Chiara occasione da rete [DOGSO] e non azione potenzialmente pericolosa [SPA], è questa la discriminante che ha spinto Irrati al Var a intervenire su Fabbri nella valutazione dell'intervento commesso da Cuadrado non certamente la vigoria sproporzionata del tackle su Lazzari. La decisione è corretta in base ai parametri inseriti nel regolamento e che fanno riferimento all'episodio in questione:

  • La distanza tra il punto in cui è stata commessa l’infrazione e la porta. Il primo difendente (Matuidi) è alle spalle di Lazzari e a circa dieci metri di distanza; il calciatore della Lazio ha il campo spalancato davanti.
  • La direzione generale dell’azione di gioco. Secondo la versione della Juventus Lazzari era in posizione defilata sulla destra, non puntava direttamente verso la porta in linea retta. Un'ipotesi smentita dal Var e dall'arbitro perché nello sviluppo stesso dell'azione il calciatore avrebbe potuto anche cambiare direzione.
  • La probabilità di mantenere o guadagnare il controllo del pallone.
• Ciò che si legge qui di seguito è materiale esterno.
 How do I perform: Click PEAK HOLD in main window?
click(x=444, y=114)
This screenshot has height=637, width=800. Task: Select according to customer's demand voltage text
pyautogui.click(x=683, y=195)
Lazzari aveva la palla tra i piedi, correva verso la porta e aveva il controllo della sfera a breve distanza dal suo corpo.
  • La posizione ed il numero dei difendenti. E' l'ultimo criterio utile nella valutazione complessiva: qualche calciatore della Juventus poteva ancora intervenire su Lazzari? A giudicare dalle immagini no perché nella metà campo bianconera ve ne sono un paio, il più vicino – ma comunque distante una decina di metri – è Matuidi mentre l'altro è ancora un po' indietro e affiancato da un paio di giocatori della Lazio.